1. With all the COVID delays and the rest of the upheavals going on in this country put to one side, perhaps there’s some experimentation with the presenting method going on lately…..Who knows?

    It seems that it’s not just me that has noticed the disjointed presentation…
    This time around, apparently, the new project was a TV stand. At the start of the project we can’t envisage what the finished piece will look like at all: no introduction pictures, no cutting list, no drawings. In the first episode we launched visually – straight into a piece of wood being planed from the rough. Later in the piece, we saw a semblance of the subject item, but comparing it to the pictures shown some time later on Facebook…. (Sorry, some of won’t touch Facebook with a barge-pole) But, we could see the picture when it ‘landed’ on its ‘landing page’ later.
    In the episode, it wasn’t complete, the top bit with the drawers was missing, at least we think so…… it didn’t look like the picture.

    However, back to basics and I still think that the old teaching presentation methods in three parts are best:

    One, you tell ’em what you’re going to tell ‘em: –
    Starting in the introduction with pictures of the finished prototype or what ever you have, What you are going to learn, New joints, What tools will be needed, A basic cutting list, if not a drawing.

    Two you tell ‘em. –
    Showing the detailed bulk of the making process in order. That’s what we’re all here for, surely.
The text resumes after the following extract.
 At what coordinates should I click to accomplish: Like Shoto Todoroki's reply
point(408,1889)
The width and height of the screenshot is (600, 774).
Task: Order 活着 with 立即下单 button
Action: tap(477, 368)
    Three, you tell ‘em what you’ve told ‘em –
    When it’s all wrapped up and finished, Show off the complete; piece, say what was new, what new joints have been learned…. Perhaps hint at the subject of the next outing.

    Just a thought.
    In other respects, the presentation’s as good as it’s always been!

  2. Hello!

    Yes, we usually try to get the introduction out before the episodes of a project are released. On this project my dad and I tinkered with a few elements right up to the time they were filmed and therefore we didn’t want to put the final drawings or imagery up until it was finalized.

    We finished it today and filmed the introduction. Give our production folks a week or so and we will have an intro up and the drawing will be ready soon too. In the meantime I have put up a photo on the introductory page which will at least give you an idea of where we are going.

    Thank you all for your patience.

  3. Hello Paul and company,
    Perhaps during your stay in the US you came across a product called Space Balls sold by Rockler. They are 1/4″ stiff rubber balls one places in the grooves of doors intended for raised panels. They keep the panel centered and allow expansion and contraction of the panel. I think they would be good for your tambor panels keeping all the edges of the individual slats in contact and allowing expansion during humid times. I used them on my frame and panel kitchen cabinet doors they have kept everything centered for over 20 years. I’ve also had no problems with panels cracking.
    P.S. Ignore the terrible drawing on the website they go in the grooves I’m not sure what that drawing is showing.


  4. Hi
    I somewhat agree with YrHenSaer’s teaching methodology and indeed Paul’s original methodology, although the presentation is as good as ever. My only other comment would be that of storage of media boxes; Skybox, apple box, etc. which; if installed in the main body of the unit, would require the tambour doors to be open to access the boxes with the remote controls unless a glass; or similar material, infill panels were used in the doors but I guess that is a minor point when I’ve just seen the complete TV Unit on Twitter, it looks great but I will need to think about how to deal with the usage of the various TV boxes we currently use.
    Love all your projects

  5. It seems like most of the mortises Paul chops are 3/8” wide in boards 3/4 -7/8” thick.

    Seems like the right mortise width to me. I guess I just find it interesting that few chisel sets you might buy even has the 3/8” chisel. You would have to buy it separately.

  6. Hello, Joseph and thanks for the quick reply.

    I take your point with the presentation sequencing; a detailed drawing can be part of the summing up. My initial thought concerning a cutting-list at the start, means that the timber can be sourced, at the beginning – notwithstanding the current issues surrounding shortages and delays in supplies of most commodities.
    The wood could be prepared for work and allowed to acclimatise to its new conditions while the rest of the project was presented each week.

    Anyway, it’s all good stuff! Keep well, all of you.

  7. I’m not understanding something. Why is there not space so that the tambour pieces can expand in width? They look like a fairly tight fit. I trust Paul, but I would have thought without space on either side the tambour pieces could expand with humidity and create problems…?

    1. I asked Paul and his reply was:
      “I think there is a misconception that the expansion of wood has enough strength to force apart a mortice and tenon joint with the tenon oriented the same direction as the tambour or other panels. No increase in humidity no matter how high can force apart a well made and fitted mortise and tenon joint. It is hard for me to imagine any problem that you could present that would cause this sort of issue. It’s like if you got a sponge, put it between two bricks and filled the sponge with water.”